(TEXT SEGMENT)
To structure the thoughs a bit; here's the current challenges:

  • DCamProf builds on the idea that you have an accurate colorimetric base profile, which you apply tone reproduction (tone curve) and gamut compression on top
  • Problem is that colorimetric base profile is only well-defined within the target range (typically CC24) and some distance outside that, for extreme saturation it's not well defined and will typically clip. You can recover clipped data when gamut compression is applied afterwards.
  • Some of the recent Sony sensor models like those in 645z and A7r-II have a high sensitivity blue which accentuates this effect
  • The obvious solution to pre-compress the gamut already in the colorimetric stage to avoid clipping is hard to make good looking, especially for the Sonys as you need to compress a lot in a short range, or do like Adobe and desaturate the whole profile (ie sacrifice color realism also in the normal range)
  • A related but different issue is that maybe accurate deep blues (well-represented by the deep blue CC24 patch) is not what people want, as better tonality is had if you lighten it. Currently DCamProf has no controls for this type of strong subjective adjustment already in the colorimetric stage, it may be a huge effort to implement support for this.

(RECORDS SHOWN)
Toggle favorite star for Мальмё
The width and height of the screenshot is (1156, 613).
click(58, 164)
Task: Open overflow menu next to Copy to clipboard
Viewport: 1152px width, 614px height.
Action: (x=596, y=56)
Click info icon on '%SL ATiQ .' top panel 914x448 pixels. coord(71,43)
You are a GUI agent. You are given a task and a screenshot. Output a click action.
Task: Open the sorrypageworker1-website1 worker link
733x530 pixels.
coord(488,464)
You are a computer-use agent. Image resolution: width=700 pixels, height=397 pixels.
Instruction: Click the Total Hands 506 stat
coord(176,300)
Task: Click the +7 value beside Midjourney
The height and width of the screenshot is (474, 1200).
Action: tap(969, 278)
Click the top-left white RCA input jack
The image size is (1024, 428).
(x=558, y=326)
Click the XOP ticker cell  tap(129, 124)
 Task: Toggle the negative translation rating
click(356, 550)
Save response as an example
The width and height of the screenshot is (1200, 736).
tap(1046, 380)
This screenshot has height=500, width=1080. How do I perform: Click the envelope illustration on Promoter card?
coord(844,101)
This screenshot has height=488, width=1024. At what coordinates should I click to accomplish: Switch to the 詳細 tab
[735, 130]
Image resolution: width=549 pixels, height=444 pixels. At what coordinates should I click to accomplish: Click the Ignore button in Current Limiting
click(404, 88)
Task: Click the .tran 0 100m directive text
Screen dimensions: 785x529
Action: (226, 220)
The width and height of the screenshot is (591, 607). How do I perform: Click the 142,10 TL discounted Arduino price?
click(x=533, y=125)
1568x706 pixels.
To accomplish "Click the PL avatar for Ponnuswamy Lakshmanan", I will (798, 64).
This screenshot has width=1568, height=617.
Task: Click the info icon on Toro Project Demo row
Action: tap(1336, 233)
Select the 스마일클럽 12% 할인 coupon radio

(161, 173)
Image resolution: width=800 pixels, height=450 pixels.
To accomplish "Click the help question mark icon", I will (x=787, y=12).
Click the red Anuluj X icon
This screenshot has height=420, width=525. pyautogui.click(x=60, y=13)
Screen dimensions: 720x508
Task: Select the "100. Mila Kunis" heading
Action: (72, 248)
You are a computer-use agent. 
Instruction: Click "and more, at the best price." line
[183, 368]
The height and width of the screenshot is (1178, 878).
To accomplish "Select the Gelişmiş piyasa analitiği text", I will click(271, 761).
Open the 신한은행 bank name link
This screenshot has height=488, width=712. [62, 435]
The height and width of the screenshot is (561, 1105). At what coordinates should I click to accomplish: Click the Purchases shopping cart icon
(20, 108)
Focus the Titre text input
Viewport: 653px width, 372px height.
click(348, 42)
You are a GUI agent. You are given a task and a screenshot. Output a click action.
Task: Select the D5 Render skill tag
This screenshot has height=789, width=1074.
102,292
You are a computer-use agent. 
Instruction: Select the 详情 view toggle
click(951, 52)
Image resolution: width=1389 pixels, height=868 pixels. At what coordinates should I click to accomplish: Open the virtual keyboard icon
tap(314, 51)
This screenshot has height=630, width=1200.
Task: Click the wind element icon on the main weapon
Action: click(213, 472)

(GOAL 1)
In the DCamProf notes, reproduce word for word the stretch from "To structure the" through "is applied afterwards.".
(GOAL 2)
According to the DCamProf notes, which camera models contain the recent Sony sensors with a high sensitivity blue?
(GOAL 3)
Extend the notes on DCamProf's current challenges, picking up after their final sentence.

(FINAL RESULT 1)
To structure the thoughs a bit; here's the current challenges:

  • DCamProf builds on the idea that you have an accurate colorimetric base profile, which you apply tone reproduction (tone curve) and gamut compression on top
  • Problem is that colorimetric base profile is only well-defined within the target range (typically CC24) and some distance outside that, for extreme saturation it's not well defined and will typically clip. You can recover clipped data when gamut compression is applied afterwards.

(FINAL RESULT 2)
The 645z and the A7r-II.

(FINAL RESULT 3)
  • Clipping issues in the tone reproduction operator by pushing CIECAM02 too hard, but some of it may be solved by itself if some sort of pre-compression is made, so I've saved those issues to later

I'm not particular fond of the idea and do like Adobe, always prioritize robustness over nice colors as robustness is more commercially important for the mass market, so if the problem turns out "unsolvable", I'll clip "nicely" as a first stage (current 0.9.13 clips ugly sometimes with color shifts, sometimes to black), and in the longer term make it possible to make a desaturated profile particularly targeted at rendering extreme range colors without clipping. Interesting enough it's probably only certain cameras that are going to benefit from that, such as the Sonys, while I think my Canon and Hassy would be fine without as it doesn't have that kind of blue sensitivity.

I'm perfectly aware of that artifacts in the extreme range will give me more "support tickets" than having less-than-excellent color in the broad normal range, as the first is easily seen (in scenes where it's triggered), the other is just a matter of taste, so I'm not surprised Adobe's profile is the way it is.
« Last Edit: October 06, 2015, 06:21:32 am by torger »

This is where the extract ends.